Most of the observed responses to WAF in Marinobacter arose from species level responses, illustrating that distinct ecotypes thrived under oil-infused conditions. In contrast, for Colwellia, both core and accessory CA-Metatranscriptome showed transcriptomic signals, mostly in response to dispersant addition. Colwellia and Marinobacter in dispersant-amended and WAF treatments, respectively, exhibited functional responses that followed different treatment-dependent trajectories along the metabolic map (Fig. 3). The CA-Metatranscriptome data underscores the fact that the decrease of Marinobacter in dispersant treatments stems from metabolic impairment – namely that dispersants inhibited Marinobacter’s metabolism, which decreased its abundance. In contrast, dispersants stimulated Colwellia’s metabolism and promoted its growth and biomass accumulation. Competitive interactions between Marinobacter and Colwellia may have further contributed to the observed selection against Marinobacter in dispersant treatments, but the previously reported patterns derive primarily from physiological effects that became clear in the metatranscriptomic approach of the current study.

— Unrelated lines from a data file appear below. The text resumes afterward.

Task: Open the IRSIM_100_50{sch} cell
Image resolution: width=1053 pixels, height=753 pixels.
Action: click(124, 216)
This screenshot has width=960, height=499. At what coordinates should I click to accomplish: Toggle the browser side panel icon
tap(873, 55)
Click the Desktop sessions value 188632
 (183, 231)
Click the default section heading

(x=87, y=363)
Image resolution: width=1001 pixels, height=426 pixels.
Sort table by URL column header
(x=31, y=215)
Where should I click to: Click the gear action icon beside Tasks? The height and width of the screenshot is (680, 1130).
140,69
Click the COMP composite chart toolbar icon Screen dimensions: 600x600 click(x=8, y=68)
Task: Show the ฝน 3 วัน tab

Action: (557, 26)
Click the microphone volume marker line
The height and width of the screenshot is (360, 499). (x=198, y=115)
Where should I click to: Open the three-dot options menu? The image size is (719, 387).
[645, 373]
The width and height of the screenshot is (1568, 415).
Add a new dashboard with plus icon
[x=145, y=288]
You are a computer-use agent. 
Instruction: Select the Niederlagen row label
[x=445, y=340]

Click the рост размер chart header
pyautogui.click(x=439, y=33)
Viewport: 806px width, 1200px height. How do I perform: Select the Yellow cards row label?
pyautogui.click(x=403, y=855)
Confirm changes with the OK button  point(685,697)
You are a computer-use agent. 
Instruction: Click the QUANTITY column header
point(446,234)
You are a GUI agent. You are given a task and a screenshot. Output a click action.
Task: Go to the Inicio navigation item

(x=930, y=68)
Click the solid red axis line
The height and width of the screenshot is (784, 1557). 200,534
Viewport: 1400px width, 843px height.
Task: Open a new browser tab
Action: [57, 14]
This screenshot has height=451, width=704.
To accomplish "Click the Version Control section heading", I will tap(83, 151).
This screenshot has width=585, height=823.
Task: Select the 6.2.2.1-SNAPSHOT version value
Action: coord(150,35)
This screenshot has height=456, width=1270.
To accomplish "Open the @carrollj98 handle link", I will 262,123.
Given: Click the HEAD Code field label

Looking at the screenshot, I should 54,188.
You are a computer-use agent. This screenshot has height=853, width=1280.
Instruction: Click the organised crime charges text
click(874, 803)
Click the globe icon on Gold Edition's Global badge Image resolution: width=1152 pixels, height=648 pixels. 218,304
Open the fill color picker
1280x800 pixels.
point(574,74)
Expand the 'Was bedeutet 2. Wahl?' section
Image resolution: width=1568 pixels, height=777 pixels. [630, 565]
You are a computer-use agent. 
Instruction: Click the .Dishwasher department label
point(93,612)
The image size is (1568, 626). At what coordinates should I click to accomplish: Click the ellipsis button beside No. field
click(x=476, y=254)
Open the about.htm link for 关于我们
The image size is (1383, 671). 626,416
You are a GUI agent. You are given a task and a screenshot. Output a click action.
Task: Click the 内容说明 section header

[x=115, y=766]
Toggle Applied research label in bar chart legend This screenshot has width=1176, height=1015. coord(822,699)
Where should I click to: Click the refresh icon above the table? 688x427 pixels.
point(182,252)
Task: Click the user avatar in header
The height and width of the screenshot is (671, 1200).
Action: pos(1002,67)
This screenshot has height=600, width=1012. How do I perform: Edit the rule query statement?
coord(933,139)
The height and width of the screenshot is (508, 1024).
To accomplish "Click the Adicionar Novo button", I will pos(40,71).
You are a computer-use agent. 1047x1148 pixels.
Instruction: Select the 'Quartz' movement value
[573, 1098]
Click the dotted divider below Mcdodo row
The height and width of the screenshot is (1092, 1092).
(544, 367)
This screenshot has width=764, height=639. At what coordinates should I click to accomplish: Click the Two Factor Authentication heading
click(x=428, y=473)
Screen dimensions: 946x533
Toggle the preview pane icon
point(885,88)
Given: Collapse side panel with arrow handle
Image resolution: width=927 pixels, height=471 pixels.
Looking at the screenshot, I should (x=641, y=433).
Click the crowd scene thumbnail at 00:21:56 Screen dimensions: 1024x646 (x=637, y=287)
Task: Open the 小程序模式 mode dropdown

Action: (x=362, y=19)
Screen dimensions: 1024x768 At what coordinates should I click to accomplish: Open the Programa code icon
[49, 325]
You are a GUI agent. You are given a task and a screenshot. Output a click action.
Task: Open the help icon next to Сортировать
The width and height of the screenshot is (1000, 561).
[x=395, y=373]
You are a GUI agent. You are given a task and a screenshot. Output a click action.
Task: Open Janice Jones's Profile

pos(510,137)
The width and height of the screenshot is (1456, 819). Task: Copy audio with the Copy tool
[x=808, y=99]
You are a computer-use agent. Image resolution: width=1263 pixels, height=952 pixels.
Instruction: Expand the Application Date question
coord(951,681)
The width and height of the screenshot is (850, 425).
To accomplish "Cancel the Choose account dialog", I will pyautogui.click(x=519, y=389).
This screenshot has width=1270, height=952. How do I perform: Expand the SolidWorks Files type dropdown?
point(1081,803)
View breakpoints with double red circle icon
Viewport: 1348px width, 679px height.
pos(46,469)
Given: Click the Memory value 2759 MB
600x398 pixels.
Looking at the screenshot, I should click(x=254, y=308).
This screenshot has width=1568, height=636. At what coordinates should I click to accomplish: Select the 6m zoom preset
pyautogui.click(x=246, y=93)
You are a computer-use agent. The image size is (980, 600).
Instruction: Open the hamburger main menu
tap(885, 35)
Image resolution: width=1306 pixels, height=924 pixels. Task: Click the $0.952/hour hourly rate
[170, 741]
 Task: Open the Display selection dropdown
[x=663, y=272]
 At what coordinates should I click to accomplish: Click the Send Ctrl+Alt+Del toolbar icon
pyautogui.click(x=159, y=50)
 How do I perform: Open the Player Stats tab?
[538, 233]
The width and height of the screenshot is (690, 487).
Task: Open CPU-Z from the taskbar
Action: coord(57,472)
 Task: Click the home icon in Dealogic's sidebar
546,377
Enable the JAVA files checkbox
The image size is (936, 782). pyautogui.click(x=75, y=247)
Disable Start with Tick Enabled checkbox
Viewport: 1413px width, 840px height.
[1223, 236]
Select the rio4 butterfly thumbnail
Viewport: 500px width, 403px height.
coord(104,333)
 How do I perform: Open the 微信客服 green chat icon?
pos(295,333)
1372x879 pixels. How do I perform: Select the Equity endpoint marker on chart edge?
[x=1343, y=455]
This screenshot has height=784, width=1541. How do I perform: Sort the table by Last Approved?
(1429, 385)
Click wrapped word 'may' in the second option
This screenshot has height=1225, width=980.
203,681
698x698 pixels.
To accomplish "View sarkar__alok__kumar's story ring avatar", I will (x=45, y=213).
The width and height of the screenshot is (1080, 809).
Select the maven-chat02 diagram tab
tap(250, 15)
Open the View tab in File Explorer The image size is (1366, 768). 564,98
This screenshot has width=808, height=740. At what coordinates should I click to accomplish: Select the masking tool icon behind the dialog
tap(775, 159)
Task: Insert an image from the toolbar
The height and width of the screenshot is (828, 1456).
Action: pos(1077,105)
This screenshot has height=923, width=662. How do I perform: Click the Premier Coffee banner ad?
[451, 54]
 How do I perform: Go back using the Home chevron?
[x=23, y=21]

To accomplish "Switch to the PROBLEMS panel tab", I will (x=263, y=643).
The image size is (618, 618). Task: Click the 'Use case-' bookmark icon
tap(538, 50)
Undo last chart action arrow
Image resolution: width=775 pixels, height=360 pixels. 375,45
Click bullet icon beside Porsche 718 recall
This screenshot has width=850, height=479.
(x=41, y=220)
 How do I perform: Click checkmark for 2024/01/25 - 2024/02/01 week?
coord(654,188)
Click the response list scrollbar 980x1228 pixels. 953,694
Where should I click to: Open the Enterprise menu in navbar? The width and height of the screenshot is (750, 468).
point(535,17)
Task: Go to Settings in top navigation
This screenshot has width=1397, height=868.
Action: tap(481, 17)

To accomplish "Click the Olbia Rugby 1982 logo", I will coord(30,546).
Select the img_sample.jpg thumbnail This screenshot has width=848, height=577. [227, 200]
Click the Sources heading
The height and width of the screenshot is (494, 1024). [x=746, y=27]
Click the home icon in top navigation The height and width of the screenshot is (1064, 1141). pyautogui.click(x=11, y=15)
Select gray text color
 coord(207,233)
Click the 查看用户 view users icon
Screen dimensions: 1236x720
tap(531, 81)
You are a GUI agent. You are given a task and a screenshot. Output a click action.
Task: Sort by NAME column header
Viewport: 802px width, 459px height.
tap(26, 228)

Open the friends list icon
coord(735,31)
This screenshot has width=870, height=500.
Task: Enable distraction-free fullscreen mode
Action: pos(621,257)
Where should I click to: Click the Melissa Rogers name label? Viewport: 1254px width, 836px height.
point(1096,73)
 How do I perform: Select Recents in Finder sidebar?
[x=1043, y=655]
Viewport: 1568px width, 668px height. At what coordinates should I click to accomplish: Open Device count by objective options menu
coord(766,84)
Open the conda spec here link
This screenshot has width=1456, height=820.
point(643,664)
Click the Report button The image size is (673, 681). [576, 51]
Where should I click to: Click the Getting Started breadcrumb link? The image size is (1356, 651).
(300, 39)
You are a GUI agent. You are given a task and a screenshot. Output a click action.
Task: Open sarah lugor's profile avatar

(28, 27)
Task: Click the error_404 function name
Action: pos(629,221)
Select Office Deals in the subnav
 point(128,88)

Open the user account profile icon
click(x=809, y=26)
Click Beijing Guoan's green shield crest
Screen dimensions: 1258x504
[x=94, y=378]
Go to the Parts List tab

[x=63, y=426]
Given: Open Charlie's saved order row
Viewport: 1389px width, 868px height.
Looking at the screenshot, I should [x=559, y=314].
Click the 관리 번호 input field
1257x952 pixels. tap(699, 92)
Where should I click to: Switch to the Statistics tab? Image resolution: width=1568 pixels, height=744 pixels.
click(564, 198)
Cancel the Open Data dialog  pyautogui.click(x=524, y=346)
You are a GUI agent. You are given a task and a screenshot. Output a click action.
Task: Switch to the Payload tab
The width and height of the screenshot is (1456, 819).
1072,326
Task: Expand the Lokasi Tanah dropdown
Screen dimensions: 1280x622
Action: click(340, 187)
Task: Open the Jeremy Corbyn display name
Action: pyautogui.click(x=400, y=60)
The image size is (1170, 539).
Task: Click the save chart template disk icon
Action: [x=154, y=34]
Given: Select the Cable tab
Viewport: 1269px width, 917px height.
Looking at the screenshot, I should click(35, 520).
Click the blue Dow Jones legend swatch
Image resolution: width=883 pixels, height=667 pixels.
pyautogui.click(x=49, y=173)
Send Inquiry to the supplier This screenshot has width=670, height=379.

Recent advances underscore the importance of species-specific functional responses in modulating ecological and functional signatures on the ecosystem level. Indeed, the response and subsequent recovery of microbial communities to perturbation is a key determinant of ecosystem function across a broad range of disturbances [90, 91]. Unraveling the ways through which species-specific responses to perturbation are manifest in functional change is challenging [92], though possible if focusing on a single disturbance [93]. The approach applied to the data herein reveal that unique species-specific drivers enable community-level responses to disturbance, and the CA-Metatranscriptome approach provides a blueprint for assessing microbial responses to environmental perturbation across Earth’s ecosystems, paving the way to assess how and why key microbial players respond to disturbance in a particular fashion.